Transition away from Russia-supplied fuel expected to take four years
Unit 5 of Bulgaria’s Kozloduy nuclear power station has completed its first fuel cycle using 43 Westinghouse-made RWFA (Robust Westinghouse Fuel Assembly) fuel assemblies, the country’s national nuclear regulator said.
The Bulgarian Nuclear Regulatory Agency (NRA) also said the fuel assemblies have operated safely in the Russia-designed VVER-1000 reactor core.
In May 2025, another 42 RWFA assemblies were loaded into the reactor for a second fuel cycle run.
A standard VVER-1000 pressurised water reactor core uses 163 fuel assemblies arranged in a hexagonal lattice.
Bulgaria was previously getting its nuclear fuel from Russia’s state company Tvel. In December 2022, following Russia’s invasion of Ukraine earlier that year, Sofia signed new 10-year fuel contracts with US-based Westinghouse and France’s Framatome for Kozloduy-5 and Kozloduy-6.
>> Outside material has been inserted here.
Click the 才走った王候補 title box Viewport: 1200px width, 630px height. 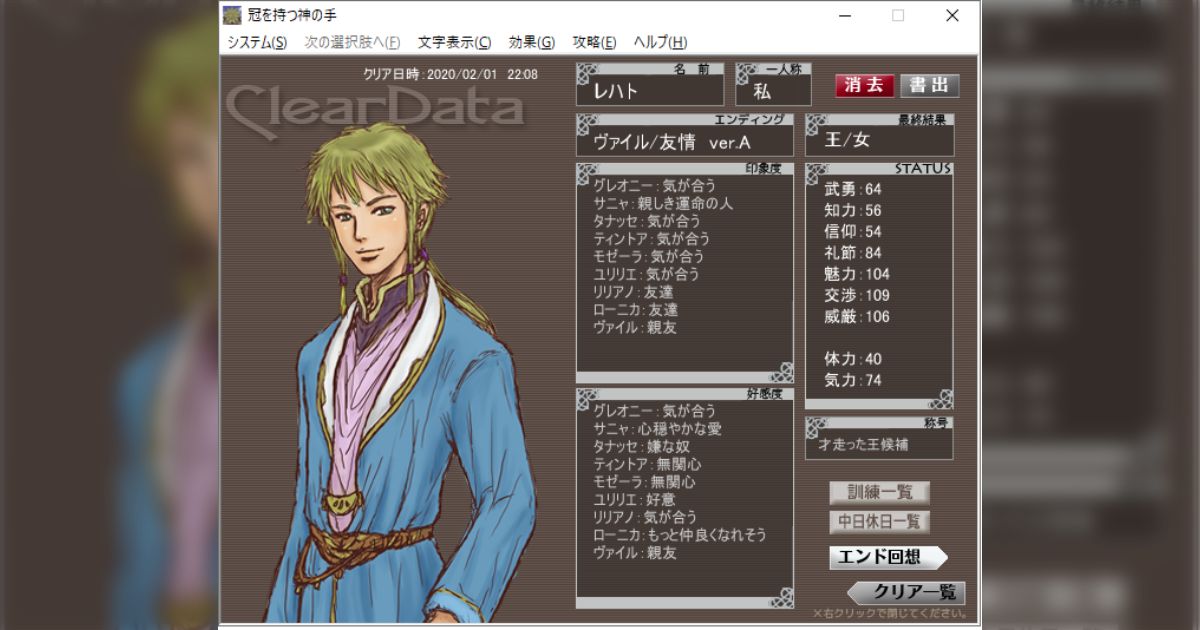coord(879,444)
The first Westinghouse assemblies were loaded into Unit 5 in June 2024.
According to the NRA, the phased transition process to the new fuel at Kolzoduy-5 will take four years and is expected to be completed in 2027.
Kozloduy on the Danuber River in northern Bulgaria is the country’s only commercial nuclear power station. Its two reactor units provide about a third of Bulgaria’s electricity.